Randy Pesqueira, coordinator of the Garden Grove center’s AIDS response program, said Tuesday he had urged Spindler to reconsider, calling the situation a “golden opportunity to educate the community that lesbians were the least likely to have AIDS. . . .
“He said he was much more concerned with the general population than with what the lesbian or homosexual community thought,” Pesqueira said.
Spindler said center officials had violated an agreement not to publicize the blood drive, and had compounded the problem by failing to make it clear that only gay women were being sought as donors. “It was confusing, from a general donor’s point of view,” he said.
But Barbara Brock, coordinator of lesbian activities at the center, said there was never an agreement not to publicize the drive. To the contrary, she said, a Red Cross representative wanted publicity to enhance the image of the gay community, and provided 500 flyers to be distributed throughout the community.
Newspaper Notices Used
Brock said she decided against notifying local television stations because she didn’t want to frighten away potential lesbian donors. But details of the drive, scheduled for 11 a.m. on “Save-A-Life-Sunday” (Dec. 30), were contained in a press release sent to both gay and general-interest newspapers.
When word reached her on Friday, Dec. 28, of Spindler’s decision to cancel the drive, Brock said it was too late to contact the 40 women who had pledged to give blood, and another 20 who had said they probably would attend. Instead, she posted a notice on a door at the center.
Brock said her telephone “rang off the hook” that Sunday with calls from irate women protesting the cancellation, and that the center’s telephone hot line was jammed with calls about it. Callers were referred to the Red Cross chapter offices in Santa Ana, but Spindler said only a handful of anonymous calls were received.
Spindler said he invited lesbians to come individually or as a group to the Red Cross center to donate blood, but that no one has taken him up on the offer.
Hard Feelings Created
Stuart Smith, chairman of the center’s board of directors, said Tuesday that Spindler’s actions have jeopardized the homosexual community’s working relationship with the Red Cross.

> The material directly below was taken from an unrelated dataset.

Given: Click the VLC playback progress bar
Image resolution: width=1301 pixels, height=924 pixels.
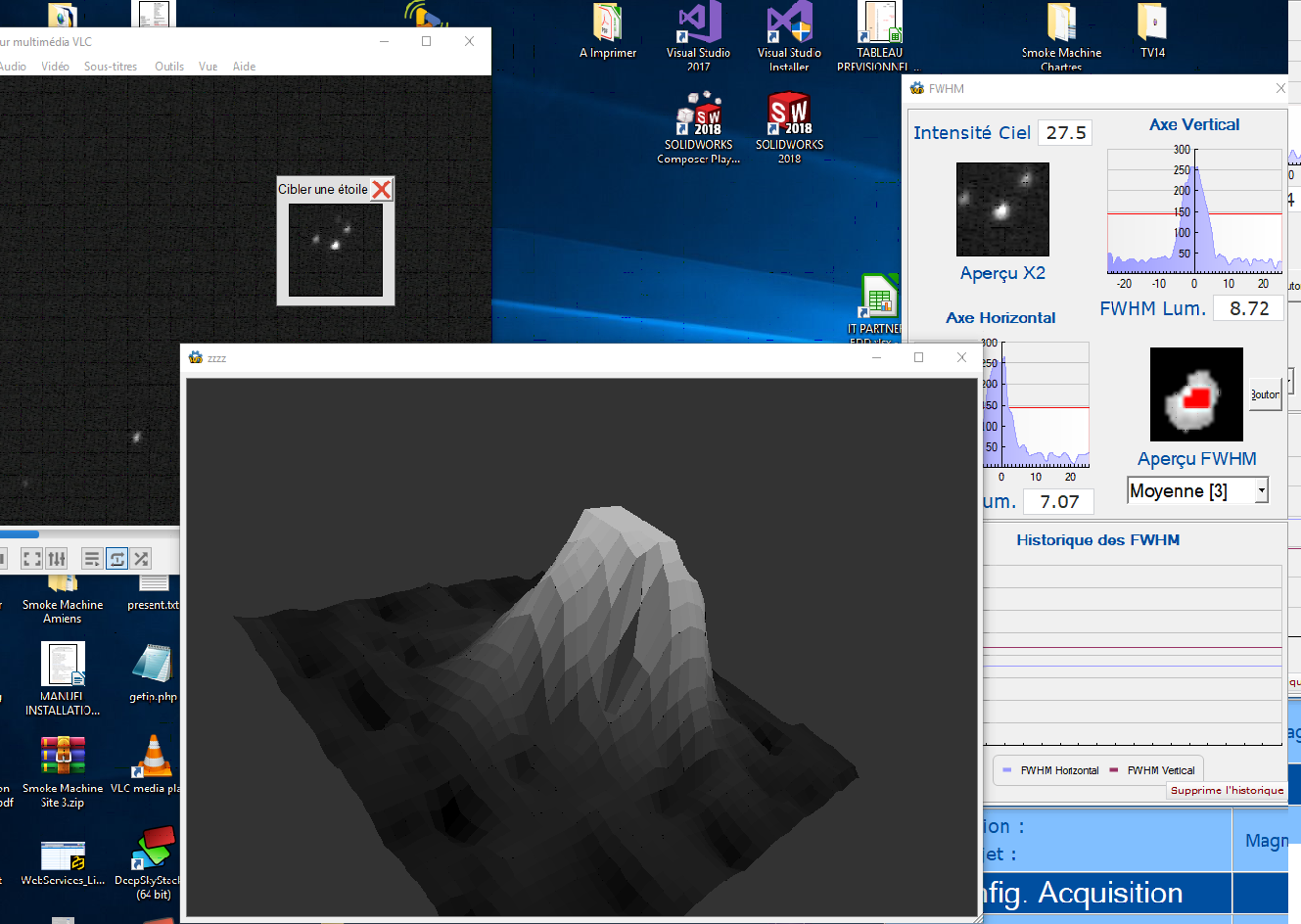Looking at the screenshot, I should pos(88,534).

“Both agencies have a lot of crosses to bear,” Smith said. He added that he thought Spindler may just have been trying to be “very cautious” about a potentially inflammatory issue. He said, “It is discrimination, but there are no laws that prevent this kind of thing.”
Spindler responded that “any lesbian woman who does not fit into the high-risk category (for AIDS) is welcome here at the (Red Cross) center.”
“I think the cancellation was unfortunate, but it was done primarily out of concern for the thousands of donors we rely upon to supply us with blood,” he said.